The questioners began to mutter among themselves, “Who does he think he is? How does he know God’s will?”
“He will raise us up from death on the last day?”
“Who does he think he is?”
Jesus replied, “This is the will of my Father … that everyone who sees me and believes in me may have everlasting life. I will raise him up on the last day.”
The seas of opinion begin to stir. The Pharisees mocked him, and the mocking spread among the crowd.
“Isn’t this Jesus, the son of Joseph, whose father and mother we know?”
“He says he is the bread that comes from heaven!”
“Son of Joseph …”
“How can he tell us that he comes down from heaven?”
Jesus let the storm of opposition build and then answered. “No one can come to me unless the Father who sent me draws him.”
I noticed that Jesus was making a particular point when he said for the third time, “And I will raise him up on the last day.”
I pondered his words. Surely Jesus was speaking of the resurrection of those who had died. Yes, I had witnessed the return to life of Jairus’s daughter, but she had not been dead long. She had not been laid in a tomb to decay. How could Jesus raise to life those who were long dead and decayed?
Jesus continued, “It’s written in the Prophets, ‘And they shall all be taught by God.’ That means that everyone who has heard and learned from the Father comes to me. Only I have seen the Father. This is truth … anyone who believes in me has everlasting life.”
A gasp went up at Jesus’ claim that he had seen the Father. Everyone understood the significance of this claim. God the Father was surrounded by a thick cloud called the Cloud of Unknowing. To enter it meant instant annihilation. Only the Angel of the Lord came and went from that cloud—doing the will of God the Father, speaking only the Word of God the Father. Jesus had just told us all that he was the Angel of the Lord … the visible manifestation of the Almighty. Jesus was the one who dwelt within the Cloud of Unknowing and came out to proclaim the Word of the Almighty. There was no mistaking that Jesus clearly told us that he was the Word, the tangible expression of the Word of God. Jesus was the only knowable form of a God so powerful that none in heaven or earth had ever seen him. I believed the miracles of Jesus bore witness to this. How could mere man do the things Jesus did?
I heard them whisper, “Blasphemy!”
Jesus heard it too, but he did not draw back.

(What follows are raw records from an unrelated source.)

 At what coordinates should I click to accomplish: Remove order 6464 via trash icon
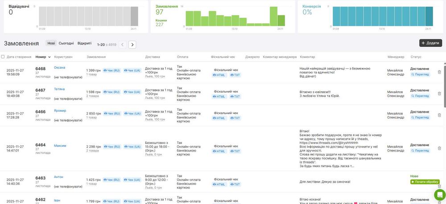[439, 148]
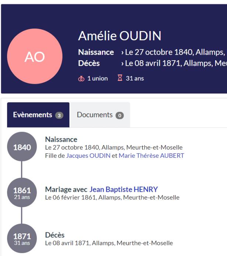The height and width of the screenshot is (256, 227).
Task: Switch to the Documents tab
Action: 100,115
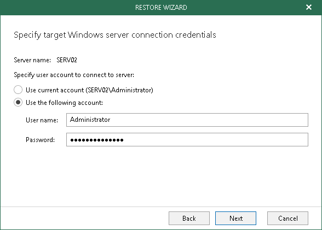Click the 'Server name:' label
The height and width of the screenshot is (230, 322).
(x=32, y=60)
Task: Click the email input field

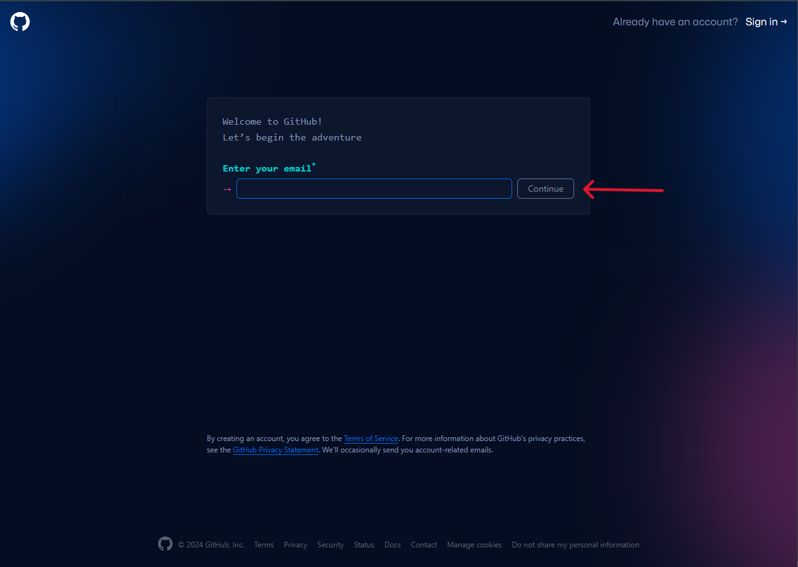Action: [x=374, y=189]
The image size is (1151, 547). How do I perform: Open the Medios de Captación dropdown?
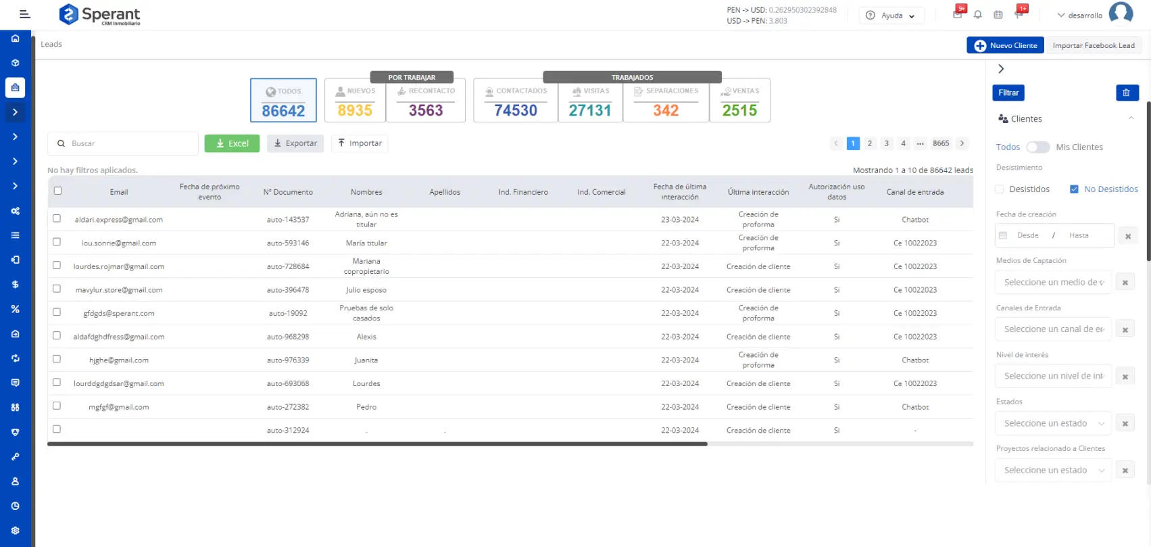1052,283
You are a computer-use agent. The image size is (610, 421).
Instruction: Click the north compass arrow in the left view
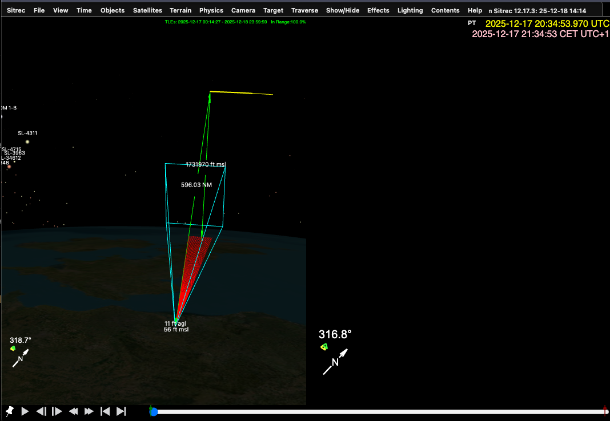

Instead, he brought the lesson full circle: “I am the bread of life. Your fathers ate the manna in the wilderness, and they’re long dead … I am the living bread which, like manna, came down from heaven. If anyone eats this bread, he’ll live forever. The bread that I give is my body. I give it for the life of the world.”
The storm of the onlookers increased to violent fury. “How can this man give us his flesh to eat?”
Jesus set the keel of truth deep and sailed on into the storm. “Unless you partake of the body of the Messiah and drink the wine of his blood, you have no life in you. Whoever eats my flesh and drinks my blood has eternal life, and I will raise him up on the last day. For my body is bread from heaven and my blood is wine from heaven …”
A shudder and a howling gale increased among his accusers at his words.
He taught us that life-giving manna provided in the wilderness had come directly from God. A heaven-sent meal giving life to those who partook. Now Jesus had also fed miraculous bread to a multitude.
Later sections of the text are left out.